TASK TO CARRY OUT
Copy the listing from the line with "This screenshot has height=294, width=490." through the end of the listing, switching "input field" to "text box" and leaving everything else unchanged.

MATERIAL FOR THE TASK
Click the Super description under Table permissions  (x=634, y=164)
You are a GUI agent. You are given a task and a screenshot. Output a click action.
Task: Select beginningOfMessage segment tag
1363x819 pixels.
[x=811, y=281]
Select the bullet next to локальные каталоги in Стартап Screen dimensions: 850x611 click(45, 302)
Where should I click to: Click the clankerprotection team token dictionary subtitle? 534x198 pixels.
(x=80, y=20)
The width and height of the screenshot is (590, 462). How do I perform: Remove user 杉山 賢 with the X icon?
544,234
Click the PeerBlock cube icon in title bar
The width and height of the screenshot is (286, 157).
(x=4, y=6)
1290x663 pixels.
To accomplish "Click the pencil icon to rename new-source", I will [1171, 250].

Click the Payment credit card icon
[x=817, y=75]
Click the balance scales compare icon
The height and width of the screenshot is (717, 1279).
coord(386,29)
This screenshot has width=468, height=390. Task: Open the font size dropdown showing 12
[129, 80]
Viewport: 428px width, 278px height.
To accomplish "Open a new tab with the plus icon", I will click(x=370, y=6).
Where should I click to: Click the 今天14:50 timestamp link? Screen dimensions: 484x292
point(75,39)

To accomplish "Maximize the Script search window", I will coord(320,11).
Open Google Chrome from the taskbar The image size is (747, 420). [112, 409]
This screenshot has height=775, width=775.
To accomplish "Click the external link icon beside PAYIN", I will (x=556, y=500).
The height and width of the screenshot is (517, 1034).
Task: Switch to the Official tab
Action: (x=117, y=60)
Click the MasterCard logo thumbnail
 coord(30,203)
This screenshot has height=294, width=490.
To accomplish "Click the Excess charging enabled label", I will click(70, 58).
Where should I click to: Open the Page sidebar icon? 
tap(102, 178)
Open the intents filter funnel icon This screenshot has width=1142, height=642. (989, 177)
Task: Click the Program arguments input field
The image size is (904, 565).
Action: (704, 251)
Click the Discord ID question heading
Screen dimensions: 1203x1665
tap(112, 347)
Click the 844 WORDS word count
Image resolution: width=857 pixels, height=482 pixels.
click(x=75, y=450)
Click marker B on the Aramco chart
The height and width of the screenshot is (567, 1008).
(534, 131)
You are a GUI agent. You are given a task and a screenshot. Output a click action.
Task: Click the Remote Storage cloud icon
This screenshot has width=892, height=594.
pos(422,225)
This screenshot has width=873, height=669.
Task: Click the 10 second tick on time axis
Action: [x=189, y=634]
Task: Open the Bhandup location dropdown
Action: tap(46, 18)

WRITTEN RESPONSE
This screenshot has height=294, width=490.
To accomplish "Click the Excess charging enabled label", I will click(70, 58).
Where should I click to: Open the Page sidebar icon? 
tap(102, 178)
Open the intents filter funnel icon This screenshot has width=1142, height=642. (989, 177)
Task: Click the Program arguments text box
The image size is (904, 565).
Action: (704, 251)
Click the Discord ID question heading
Screen dimensions: 1203x1665
tap(112, 347)
Click the 844 WORDS word count
Image resolution: width=857 pixels, height=482 pixels.
click(x=75, y=450)
Click marker B on the Aramco chart
The height and width of the screenshot is (567, 1008).
(534, 131)
You are a GUI agent. You are given a task and a screenshot. Output a click action.
Task: Click the Remote Storage cloud icon
This screenshot has width=892, height=594.
pos(422,225)
This screenshot has width=873, height=669.
Task: Click the 10 second tick on time axis
Action: [x=189, y=634]
Task: Open the Bhandup location dropdown
Action: tap(46, 18)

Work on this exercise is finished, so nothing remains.